Her office walls also reflect that there are many who think highly of her. There’s a bit of a theme, with a number of drawings depicting her as superwoman from the children who went to the school and a staff member who worked there. “I don’t see myself as that; I wish I did have super powers because I’m a bit fond of Captain America!”
Shaneen has watched many children grow up over the years, and sometimes they make their way back to Campbell Street Primary School, as parents or to work.
“There is one student in particular, she enrolled in prep then went off, did her high school, college, university and came back as a volunteer for a practicum teacher and now she’s a teacher. I’ve known her and her family for 20 years, and it’s not uncommon to see the kids come back as adults. I ended up having to say to her, jokingly, “it’s taken me 20 years to get rid of you” when she left Campbell Street! She’s a good teacher and she’s done really well for herself, which is so nice to see.”
For Shaneen, the most important things she likes to see in the past Campbell Street Primary pupils is that one, they’re doing okay and two, they’re happy.
“Education is a chunk out of your life, and you can understand teachers making that mark on a child’s life rather than the office staff, so it’s nice that every so often when the kids come back and say “I remember you”.”
Of course, signing up when she started in the Public Sector, her union membership has also been a constant during her work history.

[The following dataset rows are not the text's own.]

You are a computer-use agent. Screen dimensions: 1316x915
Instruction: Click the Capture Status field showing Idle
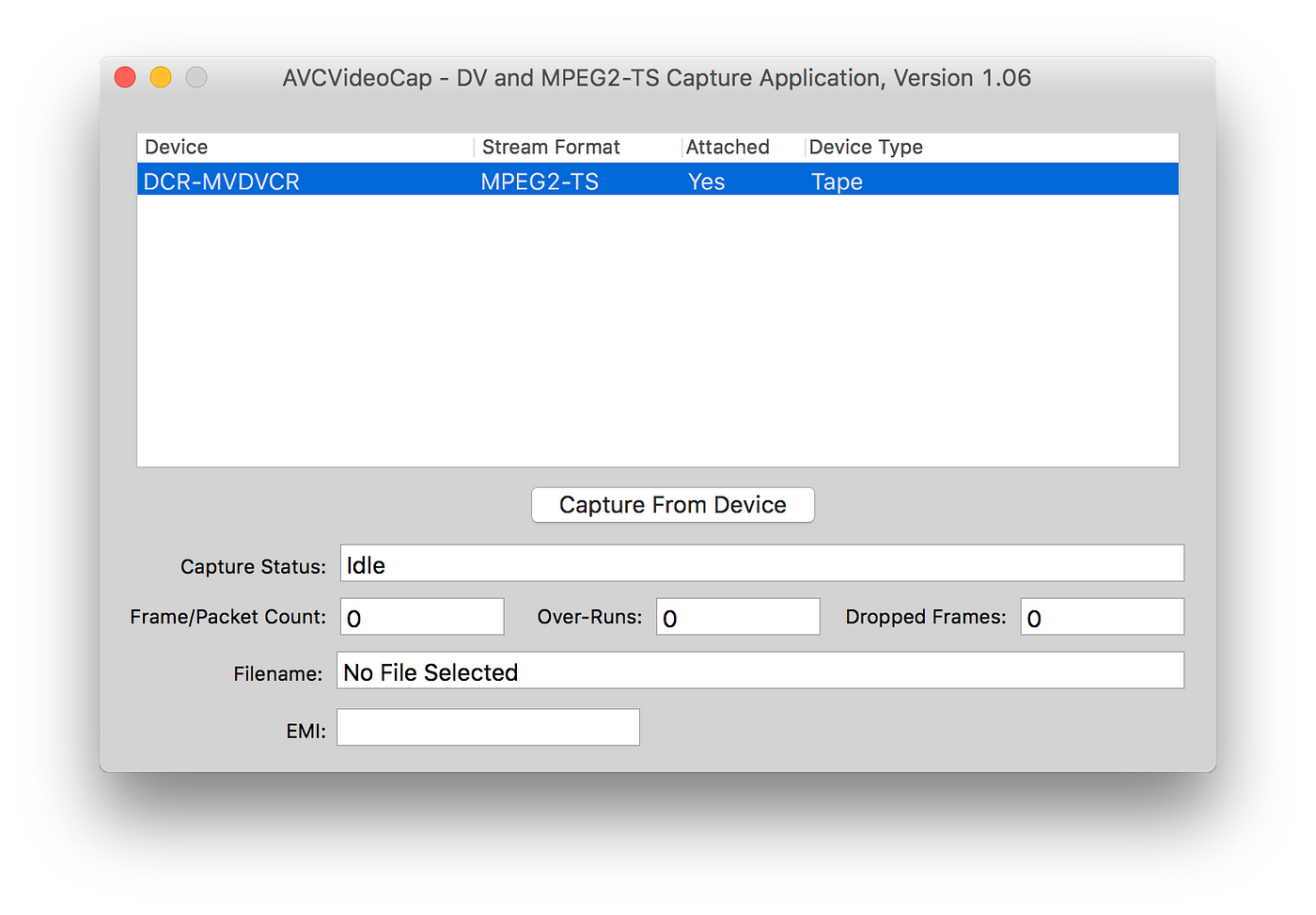[761, 563]
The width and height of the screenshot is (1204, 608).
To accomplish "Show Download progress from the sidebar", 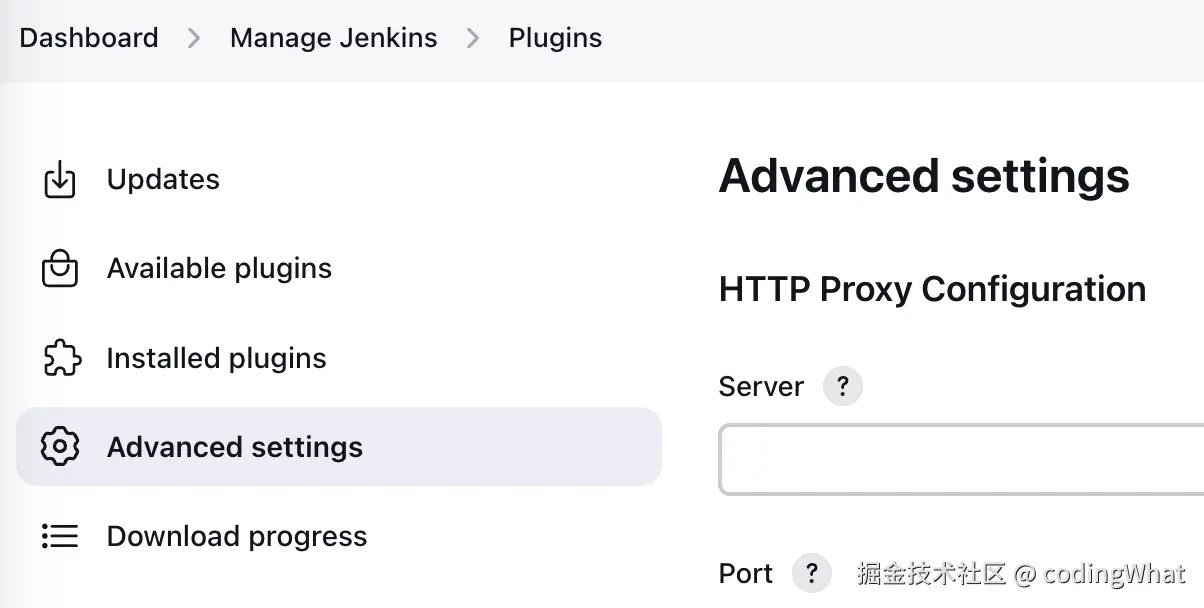I will click(x=237, y=536).
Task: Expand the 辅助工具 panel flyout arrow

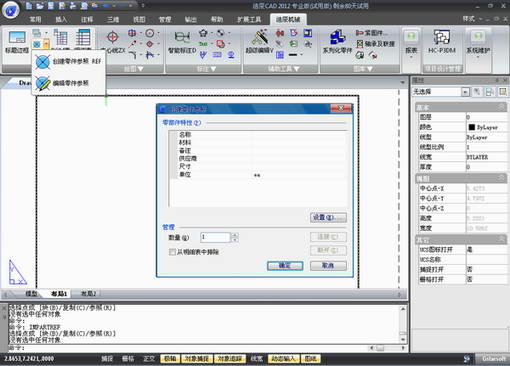Action: point(297,69)
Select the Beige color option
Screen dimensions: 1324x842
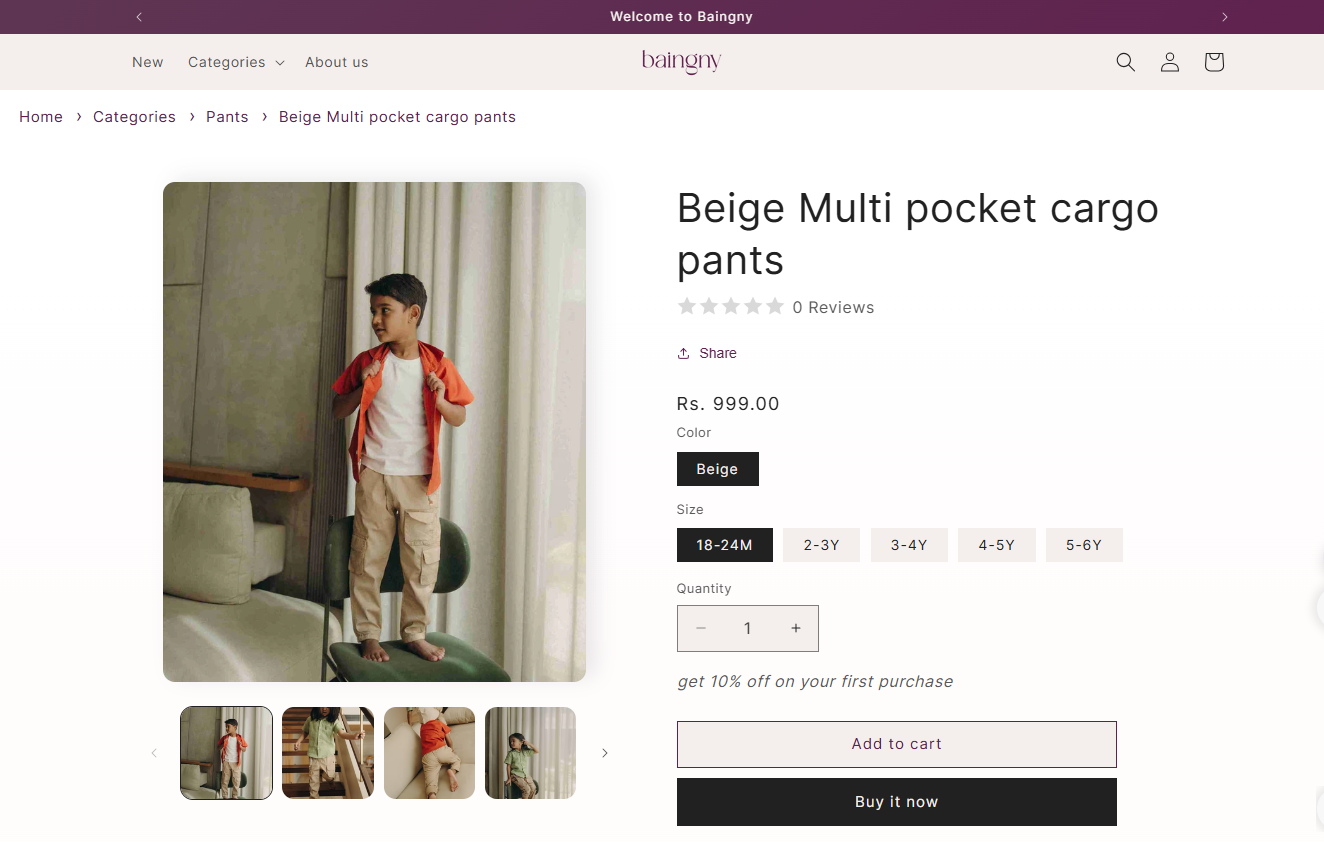717,469
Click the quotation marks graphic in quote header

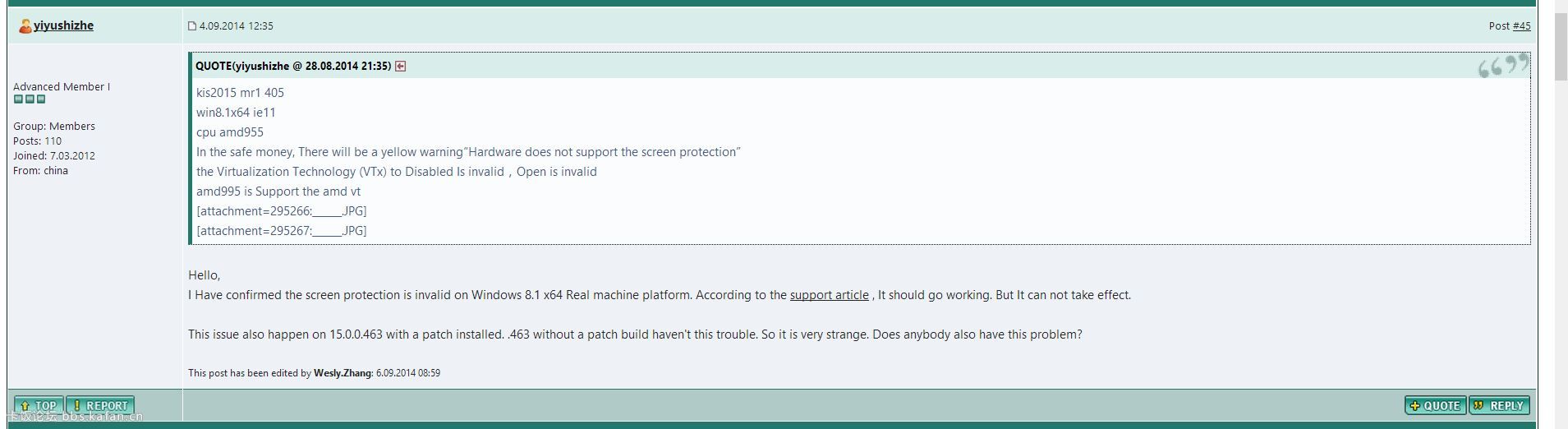click(x=1504, y=66)
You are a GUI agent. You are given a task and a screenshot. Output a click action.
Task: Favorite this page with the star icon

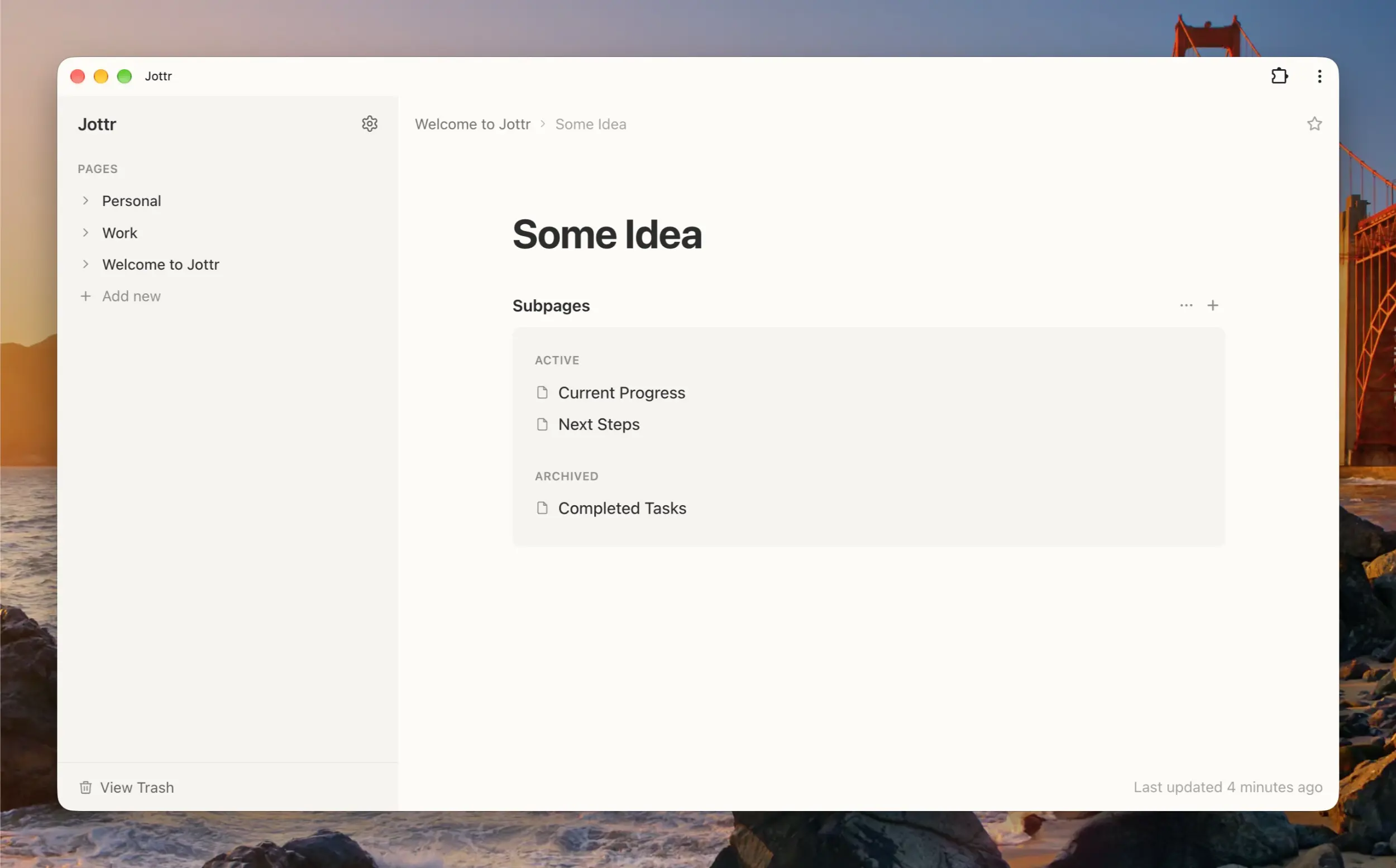1314,124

Back in 1984, Shaneen can’t pinpoint exactly why she joined the CPSU. “That’s just what you did back then, you just joined the union. You just did it without thinking about it. I just thought it was a good thing to do at the time; there wasn’t anything romantic or glamourous about it, with someone sweeping in!”
Although she only had to call on her union for help once, this School Business Manger wouldn’t have it any other way.
“Not every day is always rosy and it’s good to know that the CPSU is there in the background, and the union supports a lot of people. With the union you’ve got that back up, you’ve got someone to help and to talk to, I’ve only had to call the office for help once and touch wood I never have to again. It’s about mateship.”
“Whether you work in the private sector or public, if you’re police officer, nurses, ambulance driver, garbo or working at McDonalds, you need someone to support you and be on your side. I think the public sector has a good union – long may it last.”